I see problem like this : In image plane M1(x1,y1,-f) f focal Optical center at coordinate (0,0,0) depth of M1 is d1 so there is a physical point P1 (vector equationà OM1=aOP1 you can find P1 coordinates and repeat procedure for M2(x1-1,y1,-f) and M3(x1,y1,-1) you have got a plane and you find normal to this plane...

LBerger gravatar imageLBerger ( 2016-01-06 09:50:05 -0500 )edit

@berak I do not see your answer.

theodore gravatar imagetheodore ( 2016-01-06 10:01:23 -0500 )edit

^^ sorry, i deleted the comment, because it was far too naive, but , for the fun, here it is again (just don't take it too serious ...)
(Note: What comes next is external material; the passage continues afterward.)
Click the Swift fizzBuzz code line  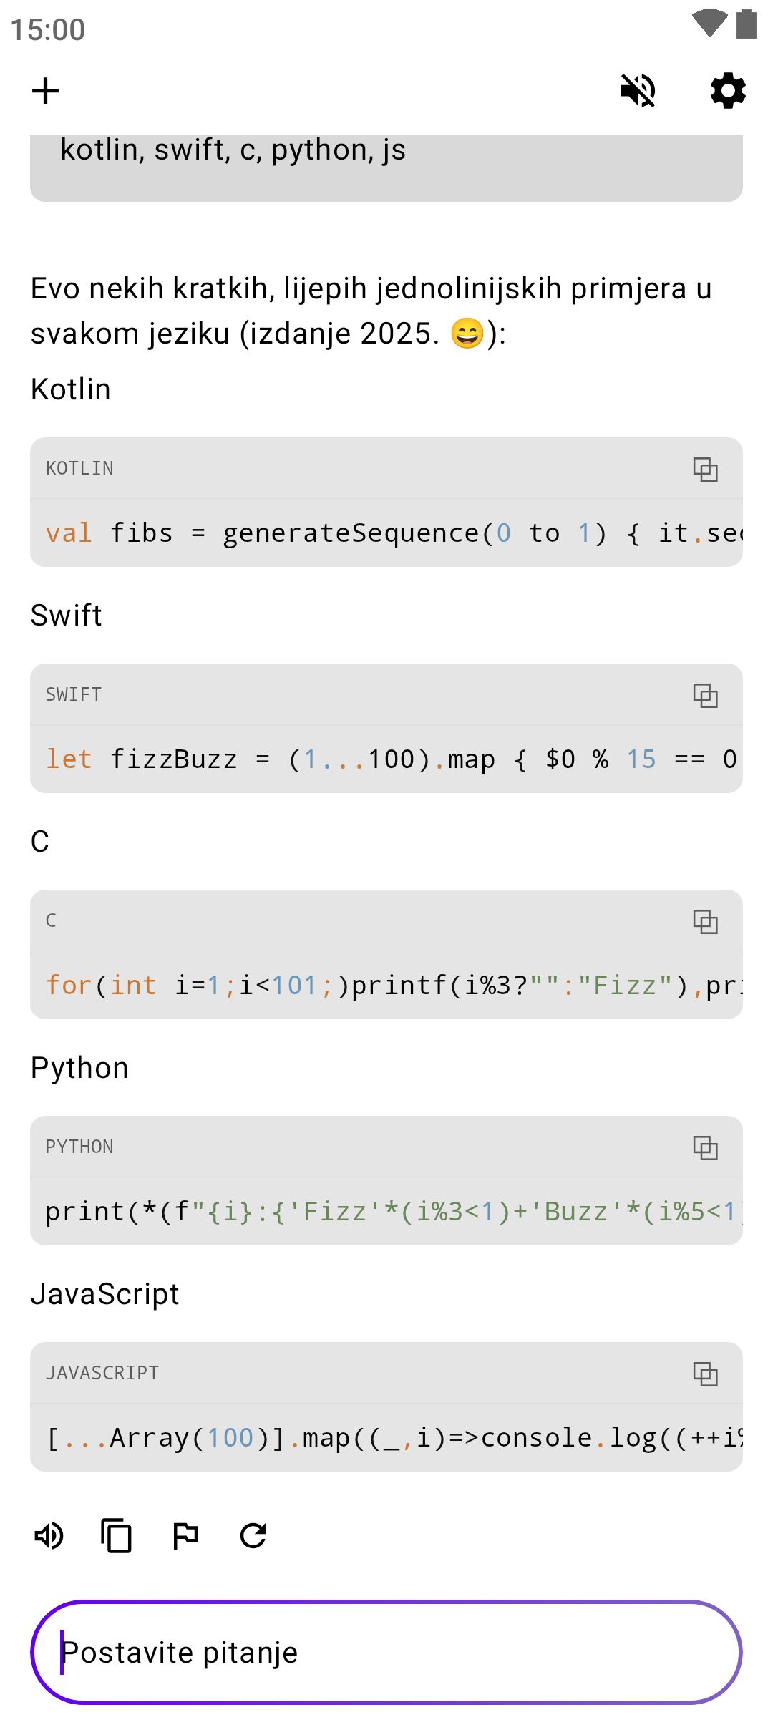pyautogui.click(x=387, y=759)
   // 3d pixels, think (x,y, depth)
   * * * * *
   * * t * *
   * l c * *
   * * * * *

so, the naive way would be just: n = (t-c).cross(l-c); // normal at pixel c

bad thing about is, it contains a bias, depending , which neighbours you choose for the cross product

berak gravatar imageberak ( 2016-01-06 10:12:54 -0500 )edit

@berak no problem, I am quite new in the field as well so I am trying to figure it out. However, why are you taking only the left and top neighbor pixels. Shouldn't the right and bottom ones be included as well, or even the diagonals.

@LBerger I did not really get what you want to say, maybe if you could try to explain it a bit more.

Moreover, searching a bit I found this post in SO which describes a quite nice procedure. I am trying to figure out now how to implement it.

theodore gravatar imagetheodore ( 2016-01-06 11:25:26 -0500 )edit

Have you got xyz of all image points?

LBerger gravatar imageLBerger ( 2016-01-06 11:37:30 -0500 )edit

Yes I have this information. In the actual depth image of the image I have above what you see as black is NaN values (no depth info) and the gray-ish pixels representing the panther is double distance values.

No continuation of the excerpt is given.